В "Железной мистерии" Цитадель — символ тоталитарной советской державы. Символ из статьи Сталина к 800–летию Москвы. Шульгин, прочитавший сталинскую статью в камере Владимирской тюрьмы, сделал из нее политические выводы. Один из них такой: "Заявление, что Москва остается цитаделью всемирной революции, равносильно объявлению войны всем буржуазным государствам… Следовательно, в ближайшие годы нельзя ожидать прочного мира"
[439]. Он и позже считал, что страна живет "на грани войны". Этот вывод вполне разделял его однокамерник Андреев. Столкновение Советского Союза с Западом он считал неизбежным. Апокалипсис прошедшей войны должен логично продолжиться в мистерии мировой истории новым и страшным ратоборством гигантов в душной полночи "атбмного века". Главные темы его тюремных сочинений — тирания и война, они — главные опасности для человечества, говорит он в "Розе Мира".Замыслы вытекают один из другого и складываются в поэтическую модель мироздания, скрепленную ее подразумеваемым творцом — им самим. Москва один из центров этого мироздания, поэтому ее описанием и открываются "Русские боги". Их первая глава — "Святые камни" — почти вся написана в 50–м, она начинается с Кремля, названного "ковчегом отечества", с младенчества "приувязанного" "к церквам, трезвонящим навзрыд". Все другие стихотворения главы о святынях религии и искусства. Поэт последовательно сакрализует все вокруг, весь мир, становящийся духовной, религиозной действительностью. И без искусства для него сакрализация немыслима. Культ и культура — взаимосвязаны и нераздельны. Библиотека и Большой театр — те же святые камни, что и собор Василия Блаженного или Храм Христа Спасителя. Для него и обсерватория — храм "у отверстых ворот Божества".
Стихотворение "Обсерватория.

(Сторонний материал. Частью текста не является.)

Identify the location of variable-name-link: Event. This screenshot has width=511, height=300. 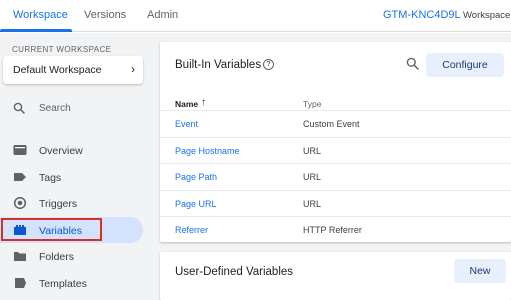
(186, 124).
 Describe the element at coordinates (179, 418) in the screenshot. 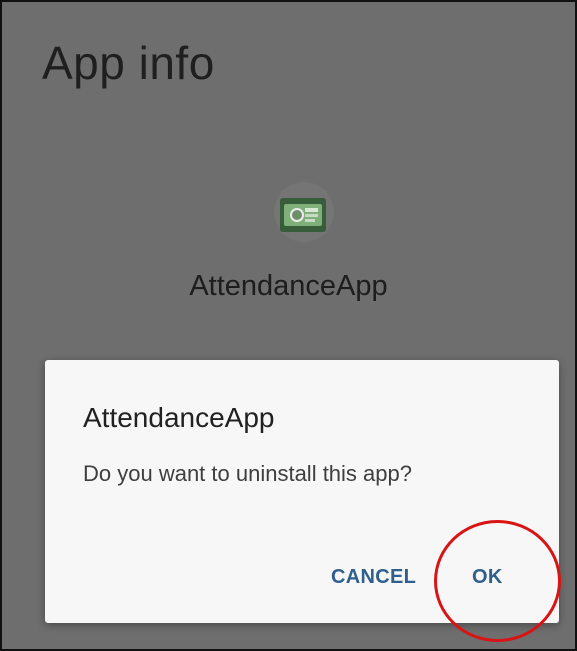

I see `dialog-title: AttendanceApp` at that location.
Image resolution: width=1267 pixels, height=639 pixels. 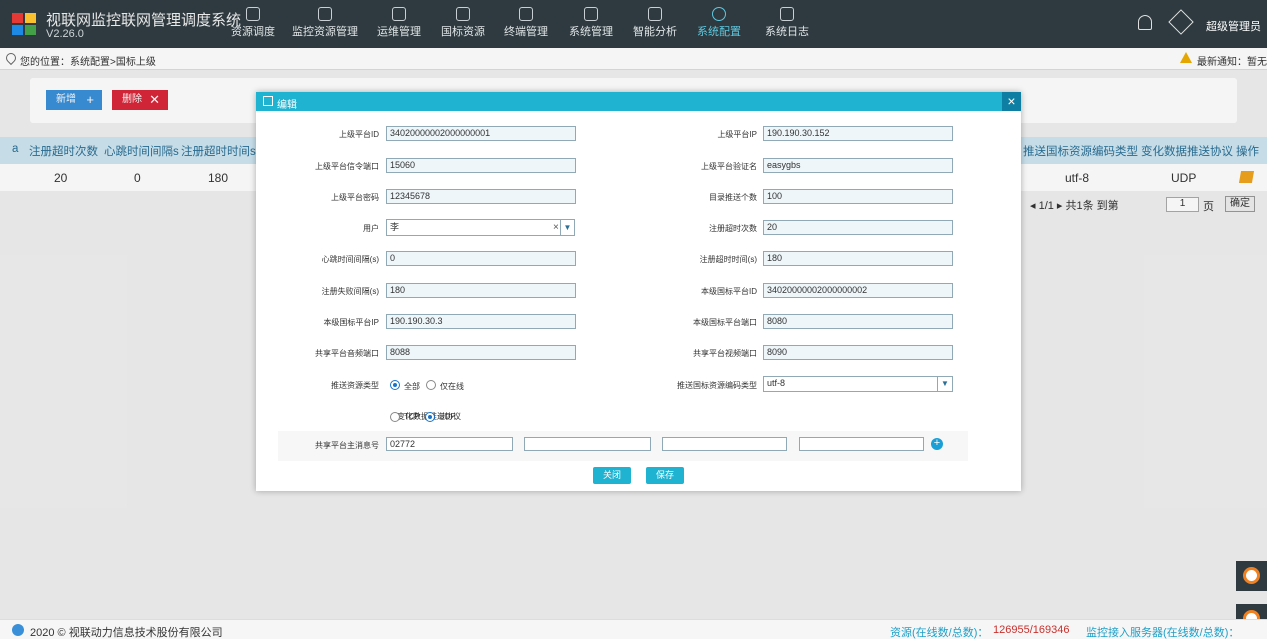 I want to click on nav-item-monitor-resource: 监控资源管理, so click(x=325, y=24).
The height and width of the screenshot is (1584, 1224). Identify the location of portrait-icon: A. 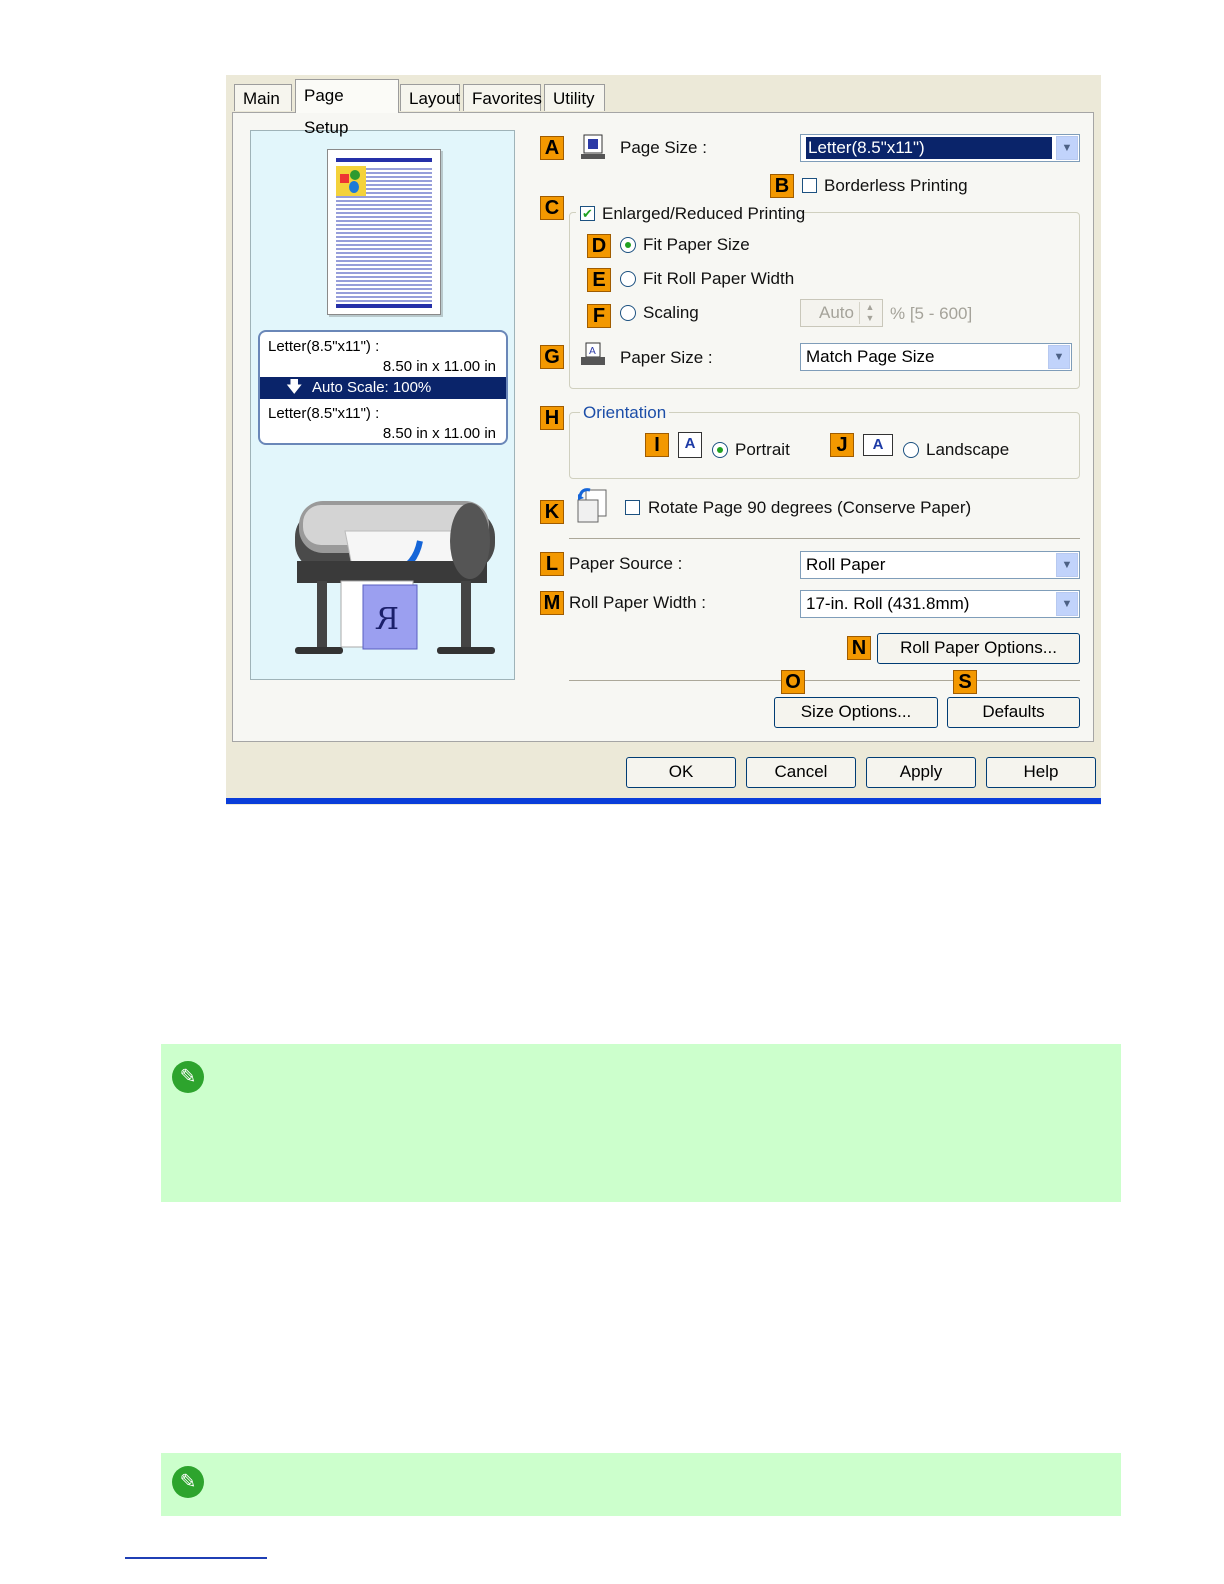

Туманность Андромеды" и "Великая туманность" — первая глава "Странников ночи" — связаны. Потому, видимо, в те же дни, когда написалось стихотворение, он принялся восстанавливать, воссоздавать начало романа. Но надежда, что рукопись романа хранится где-то в недрах Лубянки вместе с его "Делом", теплилась, и продолжать он не стал, подступали новые замыслы.
В стихах 50–го года он вновь прошел кругами своей жизни — московское детство, блуждания юности, трубчевские дороги, странствия ночами тридцатых, война… Прежние стихи, дописываясь, в новых циклах — кругах соединяли вчерашнее с сегодняшним, становились частью нового целого. "Концепция" "Розы Мира" вырастала из тех же кругов, из ожиданий прорывов "космического сознания"… Все, о чем он писал, не сочинено, а прожито и пережито — все "путешествия сознания" тюремными ночами, все видения. Личное становилось "космическим"… Мучительный круг темных искусов юности заново пройден в трех циклах "Материалов к поэме "Дуггур"" в те же 50–е.
Написанная в конце года "Симфония городского дня" стала самым выразительным, может быть, в русской поэзии изображением сталинской Москвы, ее советского карнавала. Эту поэму он чаще всего читал сокамерникам. Слушатели воспринимали ее, как и цикл "Святые камни", по — разному. Он оставил горестную заметку в одной из тюремных тетрадей:
"Улавливают традицию: "Все русские поэты писали о Москве".